Additionally, after starting the server in this manner, no internet connection is required except for image pulling. For deployment in an offline environment, you can first pull the images involved in the Compose file on a connected machine, export them, and transfer them to the offline machine for import to start the service in an offline environment.

Docker Compose starts two containers sequentially by reading configurations from the `.env` and `compose.yaml` files, running the underlying VLM inference service and the PaddleOCR-VL service (pipeline service) respectively.
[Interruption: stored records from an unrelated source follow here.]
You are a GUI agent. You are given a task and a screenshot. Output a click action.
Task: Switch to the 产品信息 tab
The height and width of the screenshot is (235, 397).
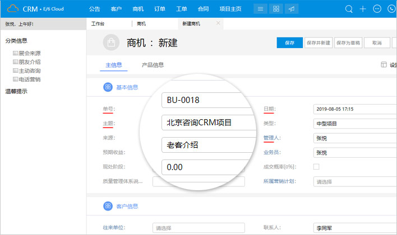tap(153, 65)
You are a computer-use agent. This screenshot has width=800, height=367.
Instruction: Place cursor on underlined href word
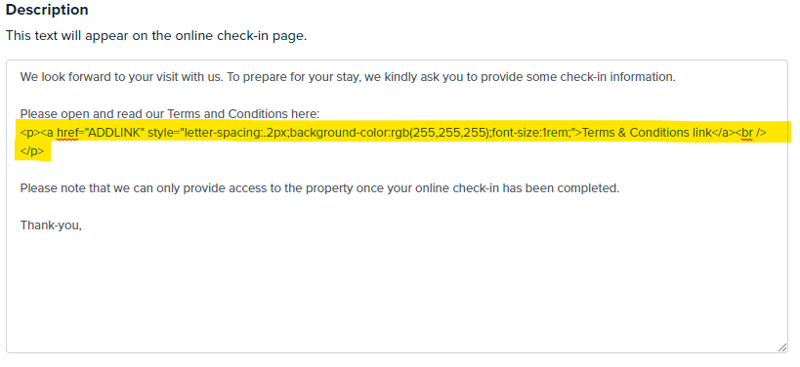pyautogui.click(x=66, y=133)

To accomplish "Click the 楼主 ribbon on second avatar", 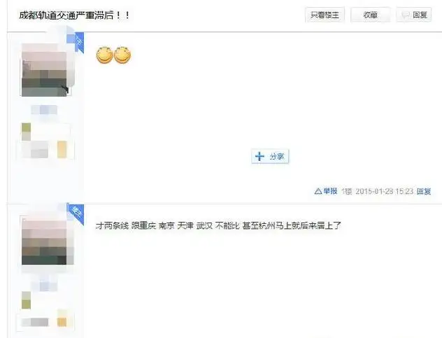I will tap(77, 214).
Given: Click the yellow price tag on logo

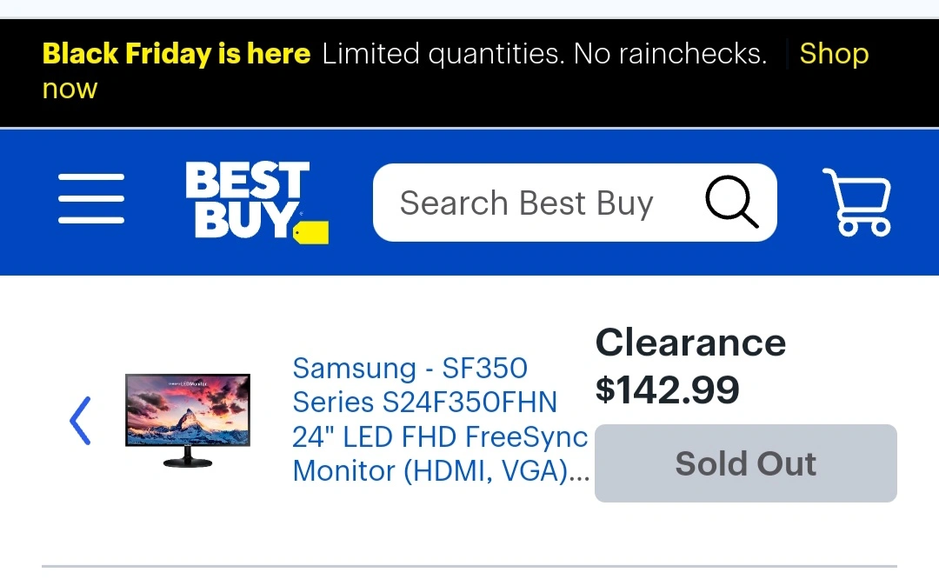Looking at the screenshot, I should [x=311, y=232].
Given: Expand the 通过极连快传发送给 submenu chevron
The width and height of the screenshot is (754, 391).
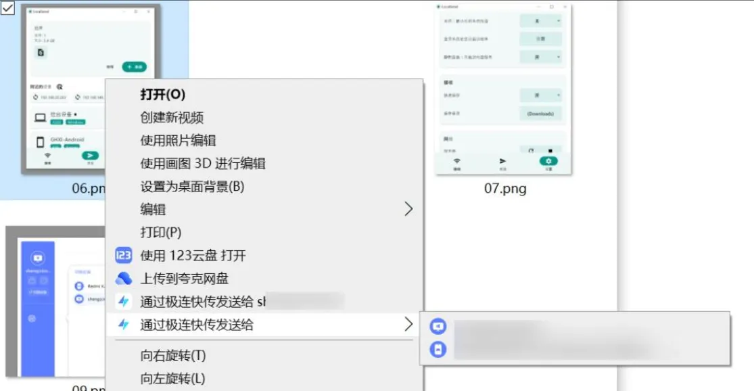Looking at the screenshot, I should pos(408,325).
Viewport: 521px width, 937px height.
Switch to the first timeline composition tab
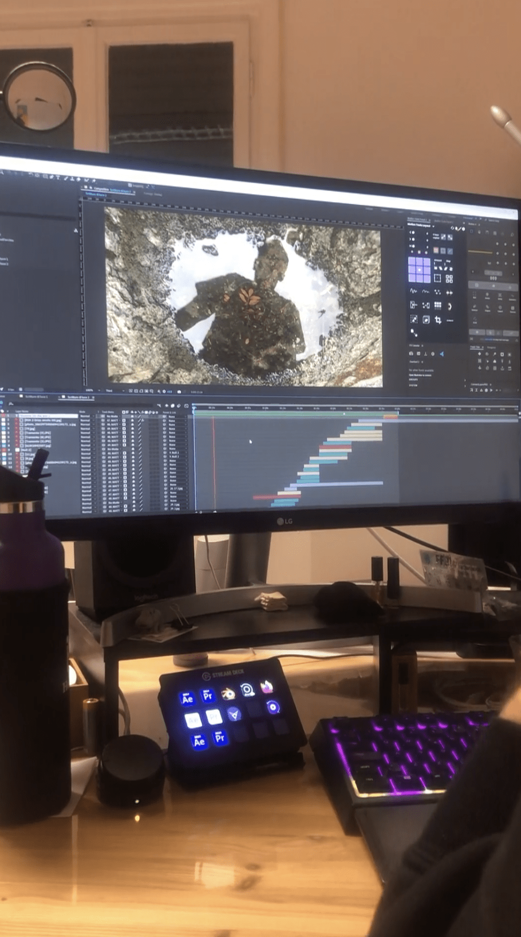pos(36,396)
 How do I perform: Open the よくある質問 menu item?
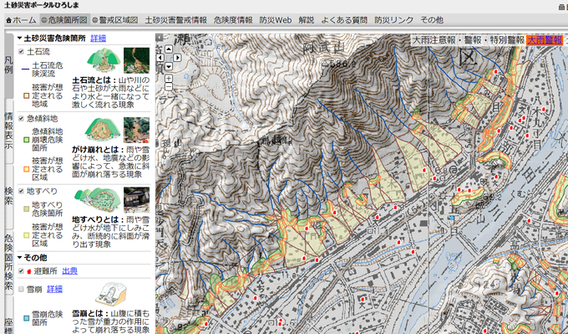[344, 20]
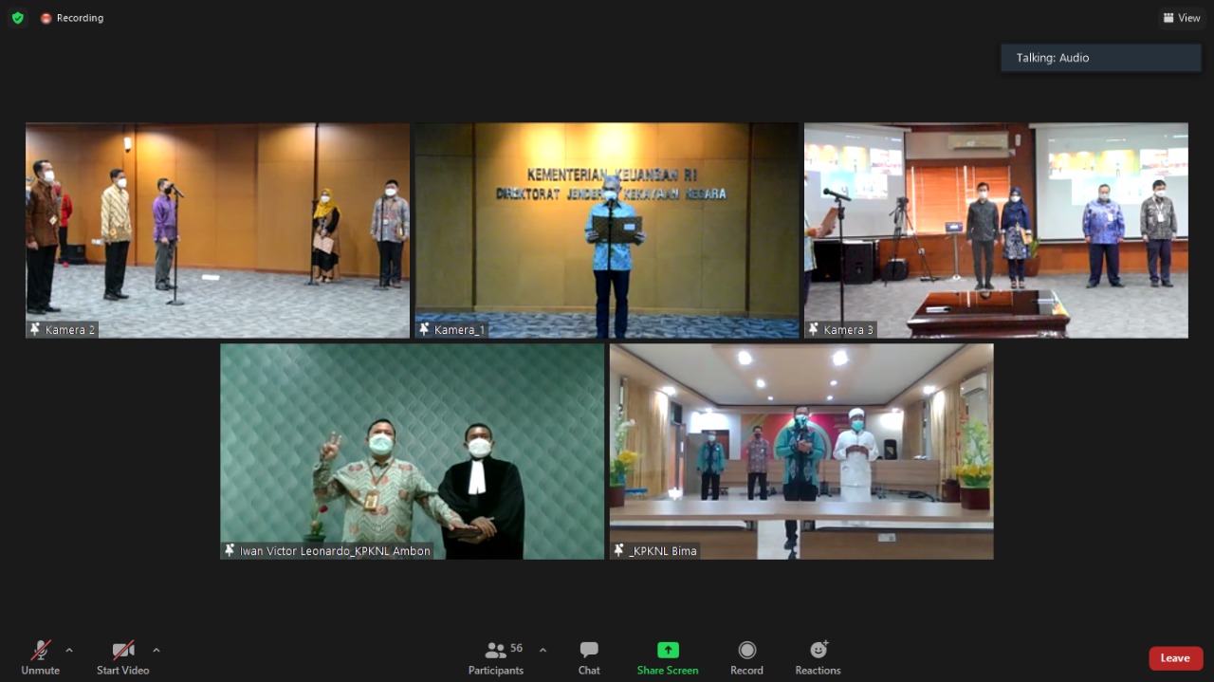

The meanings of each environment variable contained in the `.env` file are as follows:

```
- `API_IMAGE_TAG_SUFFIX`: The tag suffix of the image used to launch the pipeline service.
- `VLM_BACKEND`: The VLM inference backend.
- `VLM_IMAGE_TAG_SUFFIX`: The tag suffix of the image used to launch the VLM inference service.
```

You can modify `compose.yaml` to meet custom requirements, for example:

<details>
<summary>1. Change the port of the PaddleOCR-VL service</summary>

Edit `paddleocr-vl-api.ports` in the `compose.yaml` file to change the port. For example, if you need to change the service port to 8111, make the following modifications:

```diff
  paddleocr-vl-api:
    ...
    ports:
-     - 8080:8080
+     - 8111:8080
    ...
```

</details>

<details>
<summary>2. Specify the GPU used by the PaddleOCR-VL service</summary>

Edit `device_ids` in the `compose.yaml` file to change the GPU used. For example, if you need to use GPU card 1 for deployment, make the following modifications:

```diff
  paddleocr-vl-api:
    ...
    deploy:
      resources:
        reservations:
          devices:
            - driver: nvidia
-             device_ids: ["0"]
+             device_ids: ["1"]
              capabilities: [gpu]
    ...
  paddleocr-vlm-server:
    ...
    deploy:
      resources:
        reservations:
          devices:
            - driver: nvidia
-             device_ids: ["0"]
+             device_ids: ["1"]
              capabilities: [gpu]
    ...
```

</details>

<details>
<summary>3. Adjust VLM server-side configuration</summary>

If you want to adjust the VLM server-side configuration, please refer to [3.3.1 Server-side Parameter Adjustment](#331-server-side-parameter-adjustment) to generate a configuration file.

After generating the configuration file, add the following `paddleocr-vlm-server.volumes` and `paddleocr-vlm-server.command` fields to your `compose.yaml`. Please replace `/path/to/your_config.yaml` with your actual configuration file path.

```yaml
  paddleocr-vlm-server:
    ...
    volumes: /path/to/your_config.yaml:/home/paddleocr/vlm_server_config.yaml
    command: paddleocr genai_server --model_name PaddleOCR-VL-0.9B --backend vllm --backend_config /home/paddleocr/vlm_server_config.yaml
    ...
```

</details>

<details>
<summary>4. Adjust pipeline-related configurations (such as model path, batch size, deployment device, etc.)</summary>

Refer to the [4.4 Pipeline Configuration Adjustment Instructions](./PaddleOCR-VL.en.md#44-pipeline-configuration-adjustment-instructions) section.

</details>

### 4.2 Method 2: Manually Deployment

Please refer to the corresponding section in the [PaddleOCR-VL Usage Tutorial](./PaddleOCR-VL.en.md).

### 4.3 Client Invocation Methods

Please refer to the corresponding section in the [PaddleOCR-VL Usage Tutorial](./PaddleOCR-VL.en.md).

### 4.4 Pipeline Configuration Adjustment Instructions

Please refer to the corresponding section in the [PaddleOCR-VL Usage Tutorial](./PaddleOCR-VL.en.md).

## 5. Model Fine-Tuning

Please refer to the corresponding section in the [PaddleOCR-VL Usage Tutorial](./PaddleOCR-VL.en.md).